I was thinking about this after receiving the following email from a psychology student:
I [the student] am trying to conceptualize the lessons in your paper with Stern with comparing treatment effects across studies. When trying to understand if a certain intervention works, we must look at what the literature says. However this can be complicated if the literature has divergent results. There are four situations I am thinking of. FOr each of these situations, assume the studies are randomized control designs with the same treatment and outcome measures, and each situation refers to a different treatment. It is easiest for me to put it into a table. In each of these situations only 1 of 2 published studies is found to be statistically significant.
Sig in diff
Situation 1 Study A
Treatment is effective
Situation 2 Study C
Unclear, needs more replications
Situation 3 Study E
Unclear, needs more replications
Situation 4 Study G
Null/needs more replications
Here, Situation 1 refers to 2 studies that have similar effects in magnitude, though the larger of the 2 studies (smaller se) is the only sig one. SInce the difference between the two effects is itself, not statistically significant, we should conclude treatment in situation 1 is effective (this seems to be in line with your paper).

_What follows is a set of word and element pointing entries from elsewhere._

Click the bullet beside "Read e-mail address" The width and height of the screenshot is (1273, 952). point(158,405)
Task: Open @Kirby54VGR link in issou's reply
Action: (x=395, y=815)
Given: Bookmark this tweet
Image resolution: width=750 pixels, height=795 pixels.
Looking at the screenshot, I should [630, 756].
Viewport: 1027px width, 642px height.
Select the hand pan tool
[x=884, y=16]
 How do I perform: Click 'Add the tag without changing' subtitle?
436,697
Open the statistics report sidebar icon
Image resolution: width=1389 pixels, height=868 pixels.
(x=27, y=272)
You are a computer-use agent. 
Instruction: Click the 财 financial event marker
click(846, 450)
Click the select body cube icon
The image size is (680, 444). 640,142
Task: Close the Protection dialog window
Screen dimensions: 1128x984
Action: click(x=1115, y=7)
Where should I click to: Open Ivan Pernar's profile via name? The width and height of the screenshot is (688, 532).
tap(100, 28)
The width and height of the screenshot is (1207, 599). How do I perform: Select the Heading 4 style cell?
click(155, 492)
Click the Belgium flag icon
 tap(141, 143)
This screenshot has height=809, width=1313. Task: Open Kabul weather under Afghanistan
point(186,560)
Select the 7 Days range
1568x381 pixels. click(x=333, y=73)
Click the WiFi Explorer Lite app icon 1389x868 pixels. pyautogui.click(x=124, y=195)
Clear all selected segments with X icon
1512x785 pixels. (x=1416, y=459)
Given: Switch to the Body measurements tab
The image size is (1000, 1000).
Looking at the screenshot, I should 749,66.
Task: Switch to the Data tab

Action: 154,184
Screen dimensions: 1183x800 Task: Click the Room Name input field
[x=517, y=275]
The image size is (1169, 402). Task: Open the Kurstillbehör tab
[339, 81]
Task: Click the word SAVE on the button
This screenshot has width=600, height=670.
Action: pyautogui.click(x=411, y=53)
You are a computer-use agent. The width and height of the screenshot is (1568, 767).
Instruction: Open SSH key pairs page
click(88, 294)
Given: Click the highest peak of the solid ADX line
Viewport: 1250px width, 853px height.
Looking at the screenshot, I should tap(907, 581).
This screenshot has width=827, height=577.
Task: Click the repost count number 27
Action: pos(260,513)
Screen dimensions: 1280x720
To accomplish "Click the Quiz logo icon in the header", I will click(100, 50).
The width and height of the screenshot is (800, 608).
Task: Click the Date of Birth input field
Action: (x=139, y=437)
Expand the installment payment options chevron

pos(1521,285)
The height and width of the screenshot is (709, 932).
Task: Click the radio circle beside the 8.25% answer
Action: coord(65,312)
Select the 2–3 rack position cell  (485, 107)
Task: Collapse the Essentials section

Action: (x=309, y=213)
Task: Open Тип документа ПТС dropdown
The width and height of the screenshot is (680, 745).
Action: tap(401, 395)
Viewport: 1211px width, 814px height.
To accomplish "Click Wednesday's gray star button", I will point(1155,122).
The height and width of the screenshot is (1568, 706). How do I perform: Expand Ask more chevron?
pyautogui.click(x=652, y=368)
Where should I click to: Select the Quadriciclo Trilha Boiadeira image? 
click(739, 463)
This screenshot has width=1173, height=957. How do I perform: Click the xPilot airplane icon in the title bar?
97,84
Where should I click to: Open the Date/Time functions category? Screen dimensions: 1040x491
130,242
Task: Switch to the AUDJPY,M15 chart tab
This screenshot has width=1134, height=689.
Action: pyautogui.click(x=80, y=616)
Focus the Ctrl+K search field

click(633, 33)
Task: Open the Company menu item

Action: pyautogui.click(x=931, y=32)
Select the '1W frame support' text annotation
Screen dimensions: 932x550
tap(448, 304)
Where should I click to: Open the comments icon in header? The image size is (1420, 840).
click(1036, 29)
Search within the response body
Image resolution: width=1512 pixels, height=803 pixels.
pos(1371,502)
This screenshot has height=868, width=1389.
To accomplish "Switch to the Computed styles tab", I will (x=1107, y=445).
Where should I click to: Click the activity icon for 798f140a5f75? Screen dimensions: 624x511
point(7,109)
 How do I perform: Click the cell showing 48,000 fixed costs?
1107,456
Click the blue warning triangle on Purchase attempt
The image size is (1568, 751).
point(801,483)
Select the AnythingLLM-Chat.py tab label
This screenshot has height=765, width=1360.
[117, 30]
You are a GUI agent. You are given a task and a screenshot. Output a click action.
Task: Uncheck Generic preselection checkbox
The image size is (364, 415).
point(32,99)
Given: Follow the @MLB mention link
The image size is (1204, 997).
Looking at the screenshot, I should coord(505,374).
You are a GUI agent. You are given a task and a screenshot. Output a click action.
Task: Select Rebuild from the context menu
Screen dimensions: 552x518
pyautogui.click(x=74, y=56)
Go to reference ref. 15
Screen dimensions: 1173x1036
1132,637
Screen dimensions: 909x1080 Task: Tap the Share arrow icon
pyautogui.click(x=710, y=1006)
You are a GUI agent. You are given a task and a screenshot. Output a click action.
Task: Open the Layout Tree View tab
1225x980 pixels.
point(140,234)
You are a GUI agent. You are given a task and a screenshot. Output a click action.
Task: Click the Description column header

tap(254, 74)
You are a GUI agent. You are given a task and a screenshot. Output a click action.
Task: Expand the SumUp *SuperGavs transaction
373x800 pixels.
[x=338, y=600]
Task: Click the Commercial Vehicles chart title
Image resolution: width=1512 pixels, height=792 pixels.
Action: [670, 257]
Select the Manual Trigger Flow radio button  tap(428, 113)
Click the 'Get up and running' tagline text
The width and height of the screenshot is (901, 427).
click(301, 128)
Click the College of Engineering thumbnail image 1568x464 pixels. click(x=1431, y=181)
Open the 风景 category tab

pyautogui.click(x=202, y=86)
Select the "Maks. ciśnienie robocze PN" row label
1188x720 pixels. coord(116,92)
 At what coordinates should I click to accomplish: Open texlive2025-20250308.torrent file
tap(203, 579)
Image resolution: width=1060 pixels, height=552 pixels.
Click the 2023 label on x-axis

In situation 2 there are 2 equally sized experiments that differ in treatment effect and significance. Since the difference between the estimates is statistically significant, one concludes the paradigm needs more replications.
In situation 3 the 2 studies have 2 effects, one is statistically significant while the other is not. However in this situation study F is neither statistically nor substantively significant. Unlike situation 1 it would seem unwise to conclude Treatment in situation 3 is effective and we need more replications.
Situation 4 is just some result I cam across in a research synthesis, where a smaller study (larger se) had a statistically sig effect, but a larger one did not. It would seem in this situation the true effect is null and the stat sig effect is a type 1 error. However the difference between studies is not stat sig, would this matter?
I replied that my quick reaction is that it would be better if there were data from more studies. With only two studies, your inference will necessarily depend on your prior information about effectiveness and variation of the treatments.
The student then wrote:
That is my reaction as well. Unfortunately sometimes the only data we have is from a small number of studies, and not enough to necessarily run a meta-analysis on. In addition, the hypothetical situations I sent you are sometimes all we know about the effectiveness and variation in treatments, because it is all the evidence we have. What I am trying to better understand is if your paper is addressing situation 1 ONLY, or if it is making inferences or statements about the evidence in the other situations I presented.
To which I replied that I don’t know that our paper gives any real recommendations. In a decision problem, I think ultimately it’s necessary to bite the bullet and decide what prior information you have on effectiveness rather than relying on statistical significance.
This is a problem under classical or Bayesian methods. Either way, it’s standard practice to summarize uncertainty in a way that encourages deterministic thinking.